• [DATA TO PROCESS]
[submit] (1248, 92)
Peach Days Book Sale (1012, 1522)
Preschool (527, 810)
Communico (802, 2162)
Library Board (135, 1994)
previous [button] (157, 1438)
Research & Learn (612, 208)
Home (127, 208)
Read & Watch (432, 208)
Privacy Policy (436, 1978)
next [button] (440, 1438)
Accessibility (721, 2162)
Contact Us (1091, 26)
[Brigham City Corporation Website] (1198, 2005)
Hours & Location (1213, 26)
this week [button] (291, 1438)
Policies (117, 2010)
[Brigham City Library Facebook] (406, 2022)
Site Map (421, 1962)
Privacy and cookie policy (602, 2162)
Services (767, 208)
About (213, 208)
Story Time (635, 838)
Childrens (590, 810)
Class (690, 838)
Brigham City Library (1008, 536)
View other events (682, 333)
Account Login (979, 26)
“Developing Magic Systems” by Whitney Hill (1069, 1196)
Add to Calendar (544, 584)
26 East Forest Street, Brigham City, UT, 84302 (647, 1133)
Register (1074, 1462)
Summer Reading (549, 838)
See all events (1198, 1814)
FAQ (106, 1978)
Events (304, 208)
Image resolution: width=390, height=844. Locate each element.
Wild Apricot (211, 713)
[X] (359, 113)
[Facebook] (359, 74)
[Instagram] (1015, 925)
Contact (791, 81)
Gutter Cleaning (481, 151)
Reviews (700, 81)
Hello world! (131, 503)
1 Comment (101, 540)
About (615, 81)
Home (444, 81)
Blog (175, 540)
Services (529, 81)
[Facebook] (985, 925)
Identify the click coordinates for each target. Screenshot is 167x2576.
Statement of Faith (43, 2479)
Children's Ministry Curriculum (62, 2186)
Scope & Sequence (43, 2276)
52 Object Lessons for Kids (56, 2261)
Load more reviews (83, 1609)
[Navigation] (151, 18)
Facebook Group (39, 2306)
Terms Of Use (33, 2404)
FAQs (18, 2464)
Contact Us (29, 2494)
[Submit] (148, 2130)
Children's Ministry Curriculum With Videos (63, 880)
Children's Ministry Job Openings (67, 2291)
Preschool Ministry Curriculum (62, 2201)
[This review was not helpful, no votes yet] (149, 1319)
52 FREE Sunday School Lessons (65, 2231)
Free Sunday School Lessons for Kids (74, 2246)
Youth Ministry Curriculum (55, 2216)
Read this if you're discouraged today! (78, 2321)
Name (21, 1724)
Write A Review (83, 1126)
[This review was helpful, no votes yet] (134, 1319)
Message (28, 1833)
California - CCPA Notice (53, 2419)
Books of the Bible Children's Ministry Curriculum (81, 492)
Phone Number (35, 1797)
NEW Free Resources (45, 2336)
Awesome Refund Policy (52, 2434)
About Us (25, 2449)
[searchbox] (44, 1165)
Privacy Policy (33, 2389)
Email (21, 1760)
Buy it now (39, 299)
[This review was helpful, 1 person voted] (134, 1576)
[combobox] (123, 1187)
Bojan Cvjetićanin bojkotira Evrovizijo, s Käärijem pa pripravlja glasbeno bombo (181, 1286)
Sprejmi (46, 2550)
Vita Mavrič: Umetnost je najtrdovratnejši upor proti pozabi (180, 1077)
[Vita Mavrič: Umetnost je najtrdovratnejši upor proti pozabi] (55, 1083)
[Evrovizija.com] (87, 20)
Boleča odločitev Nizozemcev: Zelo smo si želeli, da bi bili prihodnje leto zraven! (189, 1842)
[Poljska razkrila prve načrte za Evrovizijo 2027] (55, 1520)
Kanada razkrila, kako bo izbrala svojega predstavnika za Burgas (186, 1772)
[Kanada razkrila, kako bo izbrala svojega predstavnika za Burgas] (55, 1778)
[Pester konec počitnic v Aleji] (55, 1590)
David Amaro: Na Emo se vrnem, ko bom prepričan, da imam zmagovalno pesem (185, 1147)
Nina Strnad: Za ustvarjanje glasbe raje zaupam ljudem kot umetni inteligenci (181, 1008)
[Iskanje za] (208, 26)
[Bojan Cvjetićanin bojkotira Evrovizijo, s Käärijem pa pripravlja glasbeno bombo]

• [ABOUT THIS EXERCISE] Identify each line in the records above containing the word "Privacy"; copy those lines.

• [SOLVED PROBLEM]
Privacy Policy (436, 1978)
Privacy and cookie policy (602, 2162)
Privacy Policy (33, 2389)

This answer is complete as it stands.